:: DESCRIPTION OF THE TASK ::
Return the records below word for word.

:: RECORDS FOR THE TASK ::

[Start of section]

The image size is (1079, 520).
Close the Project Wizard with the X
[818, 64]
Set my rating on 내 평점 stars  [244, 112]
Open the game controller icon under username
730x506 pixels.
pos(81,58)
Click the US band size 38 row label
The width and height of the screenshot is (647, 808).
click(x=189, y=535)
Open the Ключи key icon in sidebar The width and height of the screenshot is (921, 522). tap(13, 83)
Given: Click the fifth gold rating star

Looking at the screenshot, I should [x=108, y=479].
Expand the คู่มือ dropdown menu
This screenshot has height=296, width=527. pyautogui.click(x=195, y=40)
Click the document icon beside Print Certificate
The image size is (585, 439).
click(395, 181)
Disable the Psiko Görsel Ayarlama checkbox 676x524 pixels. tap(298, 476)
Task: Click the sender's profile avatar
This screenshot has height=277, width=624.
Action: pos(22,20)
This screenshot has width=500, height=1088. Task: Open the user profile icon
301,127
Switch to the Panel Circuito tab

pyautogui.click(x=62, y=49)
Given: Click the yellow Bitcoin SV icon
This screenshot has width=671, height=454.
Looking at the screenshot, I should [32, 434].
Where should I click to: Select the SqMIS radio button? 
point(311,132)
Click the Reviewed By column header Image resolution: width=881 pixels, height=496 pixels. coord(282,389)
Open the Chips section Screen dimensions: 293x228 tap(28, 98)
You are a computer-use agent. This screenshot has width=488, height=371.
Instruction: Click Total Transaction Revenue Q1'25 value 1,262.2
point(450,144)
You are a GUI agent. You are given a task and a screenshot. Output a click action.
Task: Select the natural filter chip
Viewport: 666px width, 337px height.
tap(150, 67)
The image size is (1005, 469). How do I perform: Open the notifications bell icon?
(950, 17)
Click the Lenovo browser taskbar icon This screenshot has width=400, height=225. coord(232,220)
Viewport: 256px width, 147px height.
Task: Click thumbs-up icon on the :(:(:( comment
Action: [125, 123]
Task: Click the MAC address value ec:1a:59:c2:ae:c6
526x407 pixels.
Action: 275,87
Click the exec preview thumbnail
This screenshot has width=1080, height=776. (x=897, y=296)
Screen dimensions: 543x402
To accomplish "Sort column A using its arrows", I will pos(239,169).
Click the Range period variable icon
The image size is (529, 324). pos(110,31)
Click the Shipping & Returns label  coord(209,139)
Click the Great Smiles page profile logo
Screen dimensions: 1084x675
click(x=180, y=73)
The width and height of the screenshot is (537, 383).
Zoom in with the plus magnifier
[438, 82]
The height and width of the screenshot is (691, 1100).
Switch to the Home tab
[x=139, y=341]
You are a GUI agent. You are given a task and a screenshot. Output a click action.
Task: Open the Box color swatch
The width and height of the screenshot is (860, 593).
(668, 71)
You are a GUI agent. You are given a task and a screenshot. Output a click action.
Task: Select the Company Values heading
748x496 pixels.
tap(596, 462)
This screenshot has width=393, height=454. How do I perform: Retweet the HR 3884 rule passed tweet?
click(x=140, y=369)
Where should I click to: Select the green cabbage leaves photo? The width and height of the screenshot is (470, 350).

[End of section]

:: REPLY TO THE EXERCISE ::
The image size is (1079, 520).
Close the Project Wizard with the X
[818, 64]
Set my rating on 내 평점 stars  [244, 112]
Open the game controller icon under username
730x506 pixels.
pos(81,58)
Click the US band size 38 row label
The width and height of the screenshot is (647, 808).
click(x=189, y=535)
Open the Ключи key icon in sidebar The width and height of the screenshot is (921, 522). tap(13, 83)
Given: Click the fifth gold rating star

Looking at the screenshot, I should [x=108, y=479].
Expand the คู่มือ dropdown menu
This screenshot has height=296, width=527. pyautogui.click(x=195, y=40)
Click the document icon beside Print Certificate
The image size is (585, 439).
click(395, 181)
Disable the Psiko Görsel Ayarlama checkbox 676x524 pixels. tap(298, 476)
Task: Click the sender's profile avatar
This screenshot has height=277, width=624.
Action: pos(22,20)
This screenshot has width=500, height=1088. Task: Open the user profile icon
301,127
Switch to the Panel Circuito tab

pyautogui.click(x=62, y=49)
Given: Click the yellow Bitcoin SV icon
This screenshot has width=671, height=454.
Looking at the screenshot, I should [32, 434].
Where should I click to: Select the SqMIS radio button? 
point(311,132)
Click the Reviewed By column header Image resolution: width=881 pixels, height=496 pixels. coord(282,389)
Open the Chips section Screen dimensions: 293x228 tap(28, 98)
You are a computer-use agent. This screenshot has width=488, height=371.
Instruction: Click Total Transaction Revenue Q1'25 value 1,262.2
point(450,144)
You are a GUI agent. You are given a task and a screenshot. Output a click action.
Task: Select the natural filter chip
Viewport: 666px width, 337px height.
tap(150, 67)
The image size is (1005, 469). How do I perform: Open the notifications bell icon?
(950, 17)
Click the Lenovo browser taskbar icon This screenshot has width=400, height=225. coord(232,220)
Viewport: 256px width, 147px height.
Task: Click thumbs-up icon on the :(:(:( comment
Action: [125, 123]
Task: Click the MAC address value ec:1a:59:c2:ae:c6
526x407 pixels.
Action: 275,87
Click the exec preview thumbnail
This screenshot has width=1080, height=776. (x=897, y=296)
Screen dimensions: 543x402
To accomplish "Sort column A using its arrows", I will pos(239,169).
Click the Range period variable icon
The image size is (529, 324). pos(110,31)
Click the Shipping & Returns label  coord(209,139)
Click the Great Smiles page profile logo
Screen dimensions: 1084x675
click(x=180, y=73)
The width and height of the screenshot is (537, 383).
Zoom in with the plus magnifier
[438, 82]
The height and width of the screenshot is (691, 1100).
Switch to the Home tab
[x=139, y=341]
You are a GUI agent. You are given a task and a screenshot. Output a click action.
Task: Open the Box color swatch
The width and height of the screenshot is (860, 593).
(668, 71)
You are a GUI agent. You are given a task and a screenshot. Output a click action.
Task: Select the Company Values heading
748x496 pixels.
tap(596, 462)
This screenshot has width=393, height=454. How do I perform: Retweet the HR 3884 rule passed tweet?
click(x=140, y=369)
Where should I click to: Select the green cabbage leaves photo? The width and height of the screenshot is (470, 350).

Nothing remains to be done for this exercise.